» **PAGE**:
□ □ □ □
En application de ces dispositions conventionelles, le Conseil fédéral, en date du 2 juillet 1920, décida de soumettre provisoirement le secrétariat général et le Bureau International du Travail à un régime analogue à celui des missions diplomatiques accréditées à Berne; il chargea en même temps le Département politique de se mettre en rapport avec les organes de la Société des Nations, en vue de la fixation d’un modus vivendi plus précis.
Deux conférences, tenues à Berne et à Genève il y a quelques mois, ont permis à un accord de s’établir sur un certain nombre de points.
Dans un projet de lettre au secrétariat général de la Société des Nations, le Département politique a formulé, dans tous leurs détails, les principes destinés à servir de base à un premier modus vivendi de la Société des Nations à Genève. Ce projet de lettre est ainsi conçu:
«Monsieur le Secrétaire général,
Le Gouvernement fédéral suisse a eu une satisfaction particulière à constater qu’à la suite des conférences tenues, à Genève et à Berne, il y a quelques mois, et des correspondances ultérieurement échangées, les vues du secrétariat général de la Société des Nations, concernant la mise en application de l’article VII, quatrième alinéa, du Pacte, concordaient aujourd’hui, sur un grand nombre de points, avec sa propre manière de voir.
S’inspirant du résultat de nos échanges de vues, le Conseil fédéral nous a chargés et nous avons l’honneur de vous faire part des propositions suivantes, qui ont trait aux questions au sujet desquelles l’accord s’est établi. Ces propositions pourraient constituer la base d’un premier modus vivendi provisoire de la Société des Nations à Genève; ce règlement partiel, constamment revisable à la demande de l’une ou l’autre des Parties, serait facile à compléter dans la suite, à mesure que les points demeurés encore en suspens auront été réglés.
Voici les propositions dont il s’agit:
I. Personnel
Le personnel du secrétariat de la Société des Nations et du Bureau International du Travail bénéficiera des mêmes prérogatives et immunités que celles reconnues par le droit international et par la pratique au personnel des Missions diplomatiques; il sera, conséquemment, soumis à un régime analogue, mutatis mutandis, à celui appliqué aux membres des Missions diplomatiques accréditées auprès de la Confédération. Ce régime comporte la division du personnel en deux catégories distinctes, dont la situation diffère.
Le personnel de première catégorie (à Berne, le corps diplomatique et les chefs de chancellerie) comprendra, à Genève, les membres du personnel qui, par leur rang et leurs attributions, correspondent à des fonctionnaires publics. Ce personnel, dit «personnel exterritorial», sera, par assimilation avec le corps diplomatique à Berne, admis au bénéfice des prérogatives et immunités que la pratique synthétise sous le nom d’«exterritorialité» et qui sont les suivantes:
A. L’inviolabilité, dans l’acception technique que le droit international donne à ce mot.
B. L’exterritorialité, au sens précis et restreint de ce terme, soit la présomption en vertu de laquelle celui qui y a droit est censé conserver son domicile dans son pays d’origine.
□ □ □ □
» **CONSIGNES DE TRAVAIL**:
[a] Dans le texte sur le régime de la Société des Nations à Genève, à quelle date le Conseil fédéral décida-t-il de soumettre provisoirement le secrétariat général et le Bureau International du Travail à un régime analogue à celui des missions diplomatiques ?
[b] Rédigez la suite du texte sur le régime de la Société des Nations à Genève, à partir de sa dernière phrase.

Entrées de données:
□ □ □ □
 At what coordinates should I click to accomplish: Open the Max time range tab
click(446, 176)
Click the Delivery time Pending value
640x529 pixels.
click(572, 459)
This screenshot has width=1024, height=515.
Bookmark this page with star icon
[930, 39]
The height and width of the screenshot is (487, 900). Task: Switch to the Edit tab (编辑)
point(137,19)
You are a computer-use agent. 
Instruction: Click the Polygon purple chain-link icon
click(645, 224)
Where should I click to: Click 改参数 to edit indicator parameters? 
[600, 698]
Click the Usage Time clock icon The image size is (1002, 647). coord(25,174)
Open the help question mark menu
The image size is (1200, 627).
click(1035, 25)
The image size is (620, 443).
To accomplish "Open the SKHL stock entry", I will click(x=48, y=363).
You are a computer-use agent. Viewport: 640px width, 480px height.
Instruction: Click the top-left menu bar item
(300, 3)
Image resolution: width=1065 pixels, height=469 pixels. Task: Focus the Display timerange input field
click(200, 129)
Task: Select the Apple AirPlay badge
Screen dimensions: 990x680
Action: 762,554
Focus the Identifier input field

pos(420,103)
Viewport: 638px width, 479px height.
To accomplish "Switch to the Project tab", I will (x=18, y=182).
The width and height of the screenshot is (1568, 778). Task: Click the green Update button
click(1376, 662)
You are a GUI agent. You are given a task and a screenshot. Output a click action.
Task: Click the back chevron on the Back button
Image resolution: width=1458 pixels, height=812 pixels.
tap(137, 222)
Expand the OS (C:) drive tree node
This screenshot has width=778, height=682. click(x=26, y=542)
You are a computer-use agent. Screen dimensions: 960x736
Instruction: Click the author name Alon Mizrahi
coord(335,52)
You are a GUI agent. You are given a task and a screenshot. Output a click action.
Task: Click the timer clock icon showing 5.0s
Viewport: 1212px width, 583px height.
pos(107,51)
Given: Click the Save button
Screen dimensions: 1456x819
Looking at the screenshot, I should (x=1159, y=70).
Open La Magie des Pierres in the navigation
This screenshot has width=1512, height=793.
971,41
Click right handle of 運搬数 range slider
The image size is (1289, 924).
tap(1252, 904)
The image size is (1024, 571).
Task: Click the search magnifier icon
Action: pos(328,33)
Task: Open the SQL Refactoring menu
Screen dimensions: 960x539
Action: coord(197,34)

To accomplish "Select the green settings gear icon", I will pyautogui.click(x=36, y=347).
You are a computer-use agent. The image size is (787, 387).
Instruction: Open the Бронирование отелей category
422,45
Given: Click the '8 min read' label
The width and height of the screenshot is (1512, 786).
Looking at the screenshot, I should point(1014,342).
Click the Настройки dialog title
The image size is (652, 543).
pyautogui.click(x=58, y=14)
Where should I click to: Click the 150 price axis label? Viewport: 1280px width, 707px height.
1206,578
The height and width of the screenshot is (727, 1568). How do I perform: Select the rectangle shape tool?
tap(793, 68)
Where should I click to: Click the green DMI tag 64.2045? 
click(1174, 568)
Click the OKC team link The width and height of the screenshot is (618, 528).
□ □ □ □
» **CORRIGÉ PAR EXERCICE**:
[a] Le 2 juillet 1920.

[b]
C. L’immunité de juridiction civile et criminelle, telle qu’on l’entend en droit international.
En application, par analogie, de la coutume qui confère aux gouvernements le droit de demander, en tout temps, le rappel d’un diplomate dont l’attitude ou la conduite auraient laissé à désirer, le secrétaire général de la Société des Nations et le directeur du Bureau International du Travail, lorsque le Gouvernement fédéral leur aura signalé des cas semblables, les soumettront à un examen attentif et prendront à l’égard du fonctionnaire en cause des sanctions administratives qui iront éventuellement jusqu’au licenciement. Cette procédure sera, cela va de soi, sans préjudice des poursuites judiciaires à ouvrir en cas d’infraction. L’action judiciaire (sauf les exceptions prévues par le droit international) appartiendra aux organes du pays d’origine de l’intéressé. Si toutefois le secrétariat général ou le Bureau International du Travail renonçaient à l’immunité couvrant leur fonctionnaire, les tribunaux suisses, l’obstacle de l’exterritorialité étant levé, pourraient alors être saisis en application normale de leur procédure. Particulièrement dans les cas graves, la renonciation à l’immunité serait très désirable.
En matière civile également, si le fonctionnaire renonçait à se prévaloir de son exterritorialité, les tribunaux suisses retrouveraient leur compétence en tant que tribunaux du for du domicile de fait.
D. L’immunité fiscale, soit l’exonération des impôts directs personnels et des taxes somptuaires, des impôts généraux sur la fortune, soit sur le capital, soit sur le revenu et des décimes de guerre.
E. En matière de douane:
1°) Les hauts fonctionnaires que, par sa décision du 5 juillet 1921, le Conseil fédéral a, sous ce rapport, assimilés à des chefs de mission diplomatique bénéficieront de la franchise de douane pour tous objets destinés à leur usage personnel; ils seront, en outre, à l’égal des représentants diplomatiques à Berne, dispensés, en principe, de la visite douanière de leurs bagages.
2°) Le reste du personnel de première catégorie jouira des mêmes avantages que ceux accordés à l’ensemble du corps diplomatique à Berne par l’arrêté du Conseil fédéral du 8 octobre 1912 (entrée en franchise des effets neufs de première installation, etc.); la visite en douane des bagages de ce personnel sera, comme à l’égard du corps diplomatique, réduite au strict minimum.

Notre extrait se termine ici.